Africa, the continent with the highest number of the world's poor, missed the opportunity in the 1980s and 1990s to tap into the massive global trade that would have improved the livelihoods of millions of its population. As a result, poverty hit unprecedented levels, forcing African countries to rely on donor funding and grants.
However, a significant shift continues, as witnessed by the entry of Asian countries into what was once a cosy cocoon for the Western world.
This has seen the sale of African goods and services to Asian markets hit 30 percent, up from 14 percent a decade ago. This is almost the same level of trade as between Africa and its historical partners such as the EU and the US.
The increased outflows show how the second scramble for Africa is taking shape by the day.

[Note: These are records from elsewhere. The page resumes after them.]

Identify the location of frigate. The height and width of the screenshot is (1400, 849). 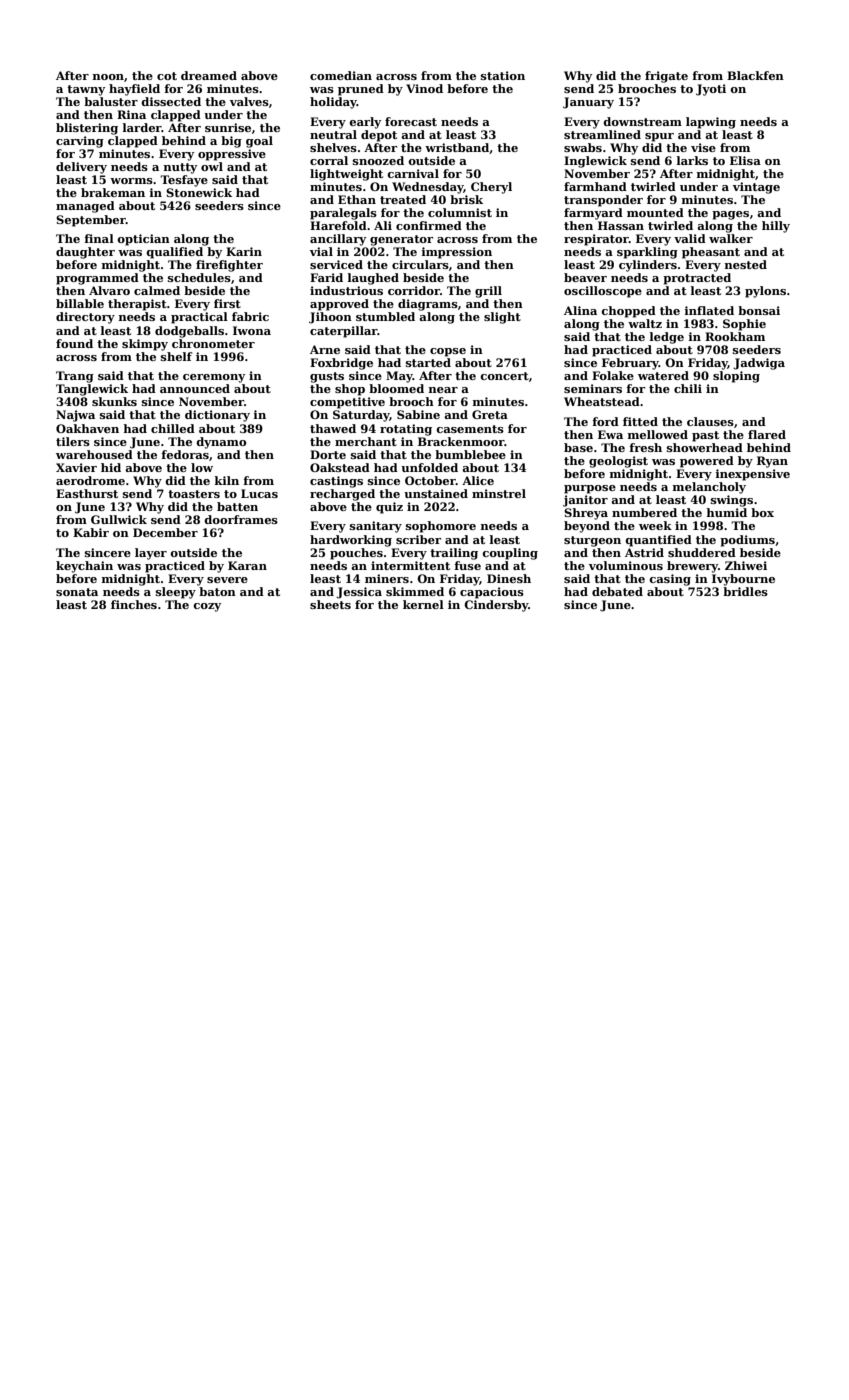
(666, 77).
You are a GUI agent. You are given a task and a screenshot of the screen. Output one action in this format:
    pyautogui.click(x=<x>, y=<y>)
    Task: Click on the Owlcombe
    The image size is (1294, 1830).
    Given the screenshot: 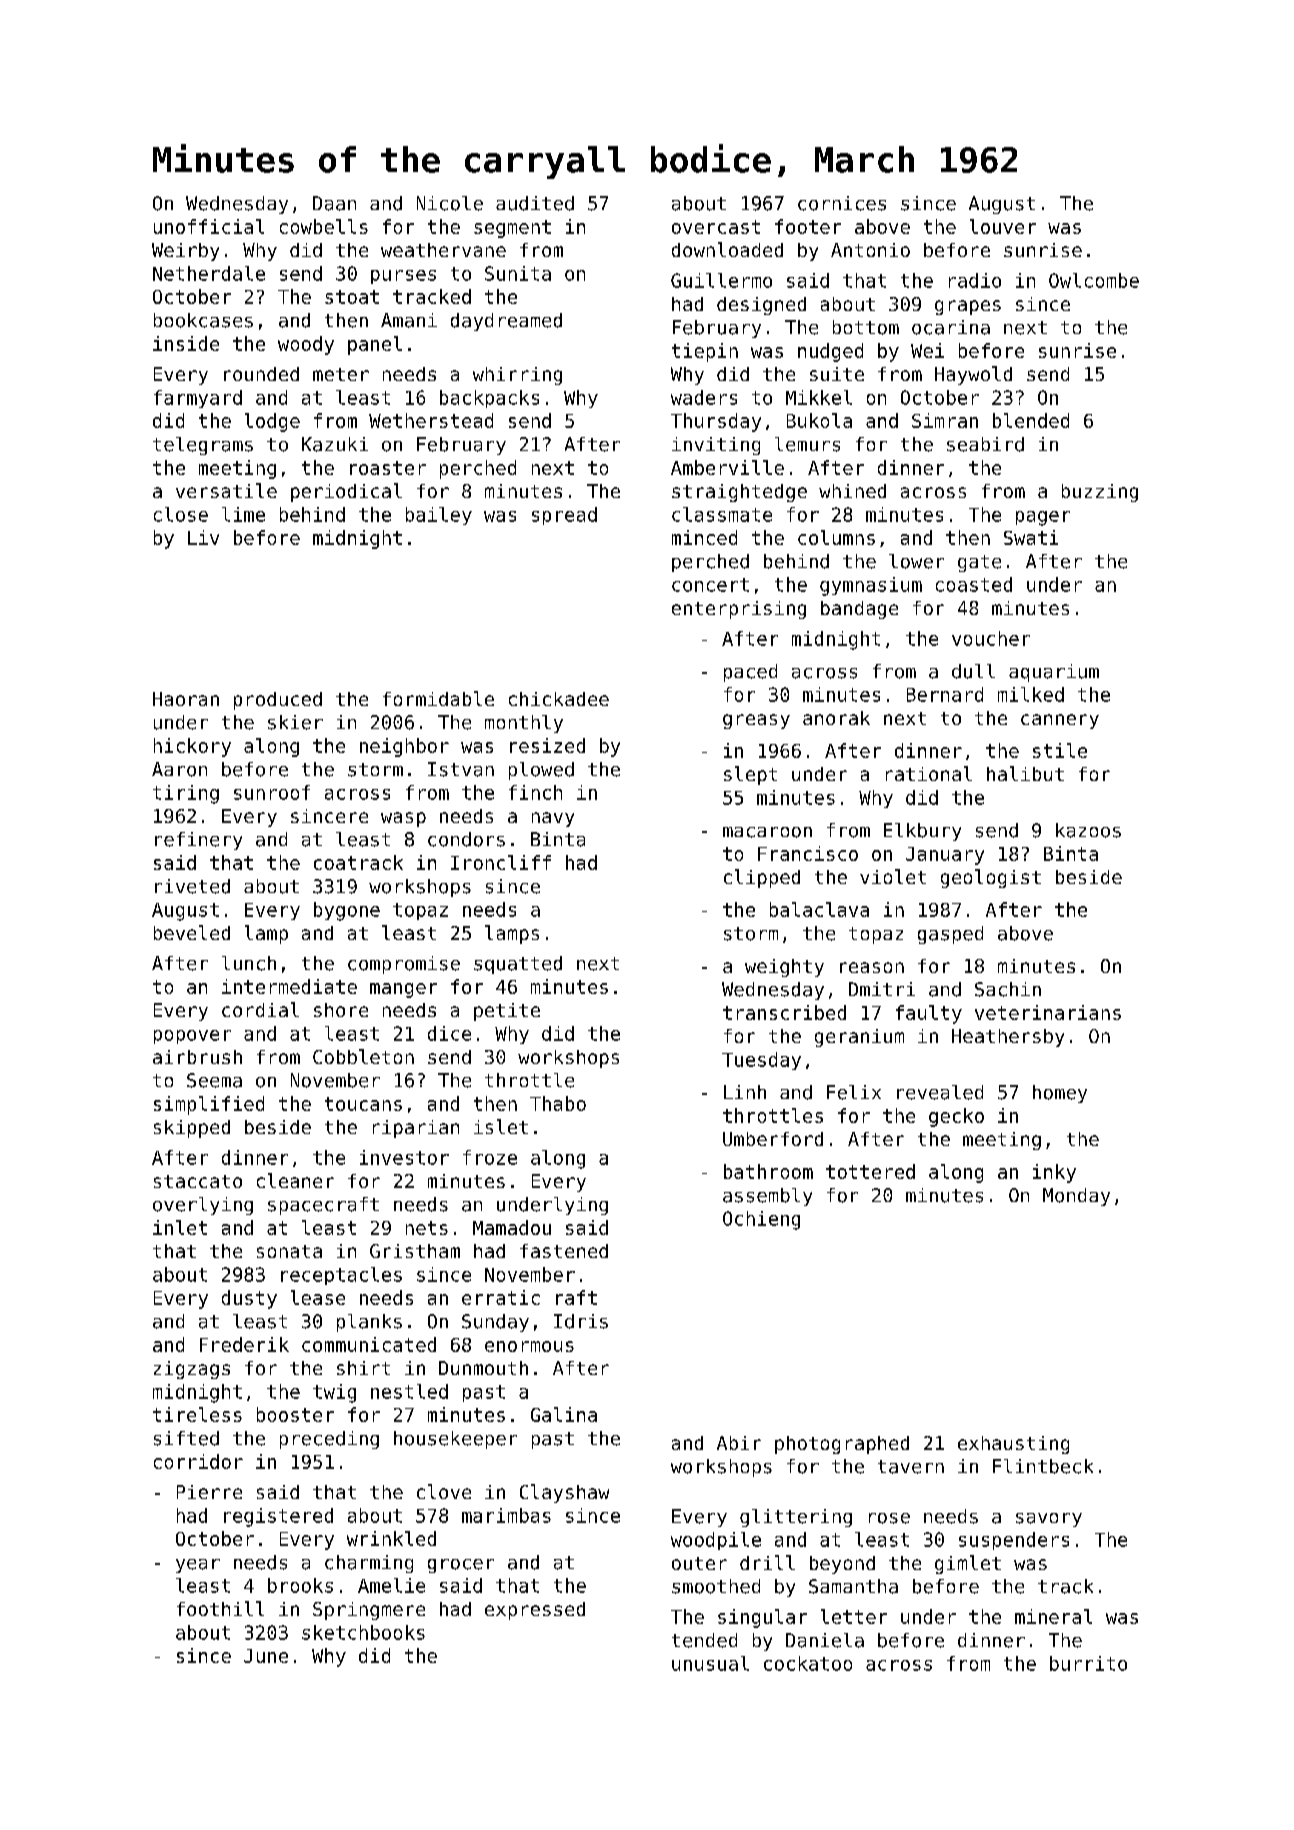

Much of the focus now is on two major Asian players, China and India, and the economic revolution they are injecting in Africa.
The battle pitting the world's most populous nations is so deep that some regions in Africa have been named after them. The stable political landscape in South Africa has resulted to it being the nation with the highest Asian population in Africa with over 1.2 million "South Africa Indians."
In Uganda, their numbers are growing, despite the 1971 expulsion of more than 75,000 to the UK by then dictator Idi Amin.
With the overthrow of Amin and the rule of Yoweri Museveni in January 1986, Uganda became more open to foreign investors.
This ushered in two influential families, the Mehtas and Madhvanis, who currently operate multibillion-dollar shopping malls, media, huge hotels and factories in Uganda. Their operations are also dominant in Rwanda, Kenya, Zambia and Tanzania.
Though much attention has been paid to the Indian population, which makes up about 2.6 percent of the African total, there are also a growing number of Chinese in the continent.
Today's scale and pace of China's trade and investment flows with Africa is unprecedented. The emergence of South-South commerce is likely to intensify the scramble further as China seeks to dislodge India from its traditional ground.
With 40 percent of countries in Africa landlocked, China will be banking on the modernization of infrastructure in the continent to boost its penetration further.
Already, Chinese firms are involved nearly all the road projects in Africa, with few exceptions. In the pipeline now is the exploitation of alternative but affordable energy sources such as wind, gas and geothermal.
These are the kind of grand projects China is pursuing in Kenya with the recent launch of Africa's largest geothermal energy project in the remote areas of the Rift Valley.
In Tanzania and Rwanda, China is also playing a covert role in the exploitation of natural gases.
The entry of the two nations to Africa has presented a significant opportunity for growth and integration of the sub-Saharan part of continent into the global economy. Due to the rapidly modernizing industries, booming middle class and burgeoning purchasing power, these two tigers' battle for control of Africa will not end any time soon.
Is the traditional Indian grip likely to loosen as Chinese investors run across Africa for opportunities? Having witnessed the second scramble for Africa from its start in the mid-1990s, I am convinced that it is impossible to forecast the ultimate winner.
India enjoys a long history of trade with Africa, and therefore has a strong base in the continent. Many of the accumulated investments of India in Africa are concentrated in manufacturing, retail, food processing and telecommunications. Destroying it, or even bringing it down a notch, will be a hard nut to crack.
Even just take a quick glimpse at the manufacturing sector in Kenya, for instance. The sector is 90 percent operated by businessmen of Indian origin. Its cutting-edge performance has propelled Kenya's economic figures to new heights.
In Zimbabwe, Nigeria, Zambia and now South Sudan, the sector's wheels are virtually moved by Indians.
Nevertheless, no country beats China in the extraction sector such as mining, building of power plants and road construction.
This shows how asymmetrical the two countries' commercial strategies are. And in the end, the rivalry between the two will help boost Africa's success.